(Task directions):
Find every line in the records that contains the string "profile", and copy each one. Case counts.

(Element and text location data):
══════
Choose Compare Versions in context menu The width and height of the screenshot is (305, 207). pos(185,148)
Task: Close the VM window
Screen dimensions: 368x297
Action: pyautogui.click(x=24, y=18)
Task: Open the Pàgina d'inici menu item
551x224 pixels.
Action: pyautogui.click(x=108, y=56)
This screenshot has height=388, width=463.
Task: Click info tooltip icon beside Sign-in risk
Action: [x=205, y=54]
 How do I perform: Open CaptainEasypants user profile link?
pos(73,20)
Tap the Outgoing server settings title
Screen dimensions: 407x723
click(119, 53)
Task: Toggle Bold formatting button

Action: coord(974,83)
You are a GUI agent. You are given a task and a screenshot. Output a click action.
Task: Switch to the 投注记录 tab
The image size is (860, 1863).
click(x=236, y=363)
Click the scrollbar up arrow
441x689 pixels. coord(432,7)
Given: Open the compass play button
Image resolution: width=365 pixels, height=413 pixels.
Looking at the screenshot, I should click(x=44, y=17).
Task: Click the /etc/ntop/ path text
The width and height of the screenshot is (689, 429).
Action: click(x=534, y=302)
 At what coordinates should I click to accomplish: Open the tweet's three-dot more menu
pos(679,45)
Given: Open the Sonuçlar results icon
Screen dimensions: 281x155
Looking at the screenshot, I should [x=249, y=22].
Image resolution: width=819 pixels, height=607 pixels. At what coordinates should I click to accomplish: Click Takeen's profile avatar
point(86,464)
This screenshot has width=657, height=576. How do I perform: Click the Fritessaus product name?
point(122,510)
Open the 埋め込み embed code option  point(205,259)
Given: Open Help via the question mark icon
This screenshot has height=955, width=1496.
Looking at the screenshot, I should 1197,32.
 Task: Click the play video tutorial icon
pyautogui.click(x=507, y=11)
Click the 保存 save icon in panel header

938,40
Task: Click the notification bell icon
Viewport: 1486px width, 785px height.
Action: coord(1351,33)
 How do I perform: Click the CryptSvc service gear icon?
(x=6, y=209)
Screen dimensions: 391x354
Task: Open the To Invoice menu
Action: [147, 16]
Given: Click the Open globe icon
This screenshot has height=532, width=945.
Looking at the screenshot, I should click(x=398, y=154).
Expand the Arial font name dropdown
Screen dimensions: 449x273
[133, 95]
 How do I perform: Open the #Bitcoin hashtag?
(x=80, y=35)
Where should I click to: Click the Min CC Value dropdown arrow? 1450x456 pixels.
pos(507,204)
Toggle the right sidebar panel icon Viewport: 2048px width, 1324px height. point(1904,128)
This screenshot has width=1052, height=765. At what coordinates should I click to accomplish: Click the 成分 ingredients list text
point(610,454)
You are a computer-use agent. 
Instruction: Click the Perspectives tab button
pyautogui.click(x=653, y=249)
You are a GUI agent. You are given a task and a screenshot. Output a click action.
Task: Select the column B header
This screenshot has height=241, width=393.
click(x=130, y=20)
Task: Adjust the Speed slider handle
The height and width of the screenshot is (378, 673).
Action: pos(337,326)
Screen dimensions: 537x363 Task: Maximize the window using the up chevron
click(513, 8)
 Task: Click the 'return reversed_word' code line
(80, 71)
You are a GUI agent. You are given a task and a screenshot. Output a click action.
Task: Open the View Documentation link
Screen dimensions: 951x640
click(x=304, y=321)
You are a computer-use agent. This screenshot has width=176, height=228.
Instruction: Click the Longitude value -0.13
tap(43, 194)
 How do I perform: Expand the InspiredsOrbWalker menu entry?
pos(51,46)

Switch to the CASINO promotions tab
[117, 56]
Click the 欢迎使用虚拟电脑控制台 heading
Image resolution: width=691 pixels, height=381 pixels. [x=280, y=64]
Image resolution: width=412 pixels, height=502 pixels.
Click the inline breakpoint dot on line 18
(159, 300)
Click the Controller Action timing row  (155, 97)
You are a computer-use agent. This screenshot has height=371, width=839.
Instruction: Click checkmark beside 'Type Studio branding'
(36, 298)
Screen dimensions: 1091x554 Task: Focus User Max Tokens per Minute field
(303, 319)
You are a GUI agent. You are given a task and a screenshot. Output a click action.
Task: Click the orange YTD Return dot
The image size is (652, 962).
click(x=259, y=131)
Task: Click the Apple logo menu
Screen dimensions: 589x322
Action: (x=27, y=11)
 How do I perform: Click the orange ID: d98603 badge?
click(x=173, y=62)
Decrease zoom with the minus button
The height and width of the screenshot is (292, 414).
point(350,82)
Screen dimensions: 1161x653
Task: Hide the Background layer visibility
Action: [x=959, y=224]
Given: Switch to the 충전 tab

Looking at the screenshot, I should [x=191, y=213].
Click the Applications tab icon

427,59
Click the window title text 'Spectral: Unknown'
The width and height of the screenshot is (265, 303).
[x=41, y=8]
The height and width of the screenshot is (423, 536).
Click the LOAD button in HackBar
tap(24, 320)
══════
(Answer below):
 How do I perform: Open CaptainEasypants user profile link?
Image resolution: width=819 pixels, height=607 pixels. At what coordinates should I click to accomplish: Click Takeen's profile avatar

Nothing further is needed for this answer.